Relativisitic non-pascalian fluid as a density contribution

TL;DR

This paper introduces a novel interpretation of pressure anisotropy in relativistic stellar models as an additional density component, leading to more realistic models consistent with observations and enabling the transformation of dissipative models into non-dissipative ones.

Contribution

It proposes a new perspective treating pressure anisotropy as an energy density contribution, improving the physical realism of relativistic stellar models.

Findings

Models align with observed pulsar properties.

Anisotropic and isotropic models can both describe compact objects.

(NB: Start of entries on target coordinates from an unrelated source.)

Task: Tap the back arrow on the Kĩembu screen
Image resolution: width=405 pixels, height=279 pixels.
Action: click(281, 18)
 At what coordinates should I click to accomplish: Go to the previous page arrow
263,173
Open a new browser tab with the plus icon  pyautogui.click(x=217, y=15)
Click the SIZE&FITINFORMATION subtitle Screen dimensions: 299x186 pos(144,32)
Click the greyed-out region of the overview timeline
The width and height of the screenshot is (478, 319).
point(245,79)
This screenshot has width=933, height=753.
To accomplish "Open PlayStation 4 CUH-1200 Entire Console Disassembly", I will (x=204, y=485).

Dissipation effects can be incorporated as anisotropy or transformed into isotropic models.

Abstract

Understanding the role of pressure anisotropy and dissipation is crucial for modelling compact objects' internal structure and observable properties. In this work, we reinterpret local pressure anisotropy in relativistic stellar structures as an additional contribution to the energy density. This perspective enables the formulation of anisotropic equations of state for self-gravitating systems by incorporating anisotropy as a fundamental component. We demonstrate that this approach yields more realistic stellar models that satisfy key physical constraints, including mass-radius relationships and stability conditions. Our results are compared with observational data, particularly the inferred compactness of pulsars PSR J0740+6620 and PSR J0030+0451, showing that both anisotropic and isotropic models can describe these objects. Additionally, we examine the influence of dissipation -- such as temperature gradients -- on radial pressure, demonstrating that it can be modelled similarly to anisotropy. This interpretation allows the transformation of dissipative anisotropic models into equivalent non-dissipative isotropic configurations.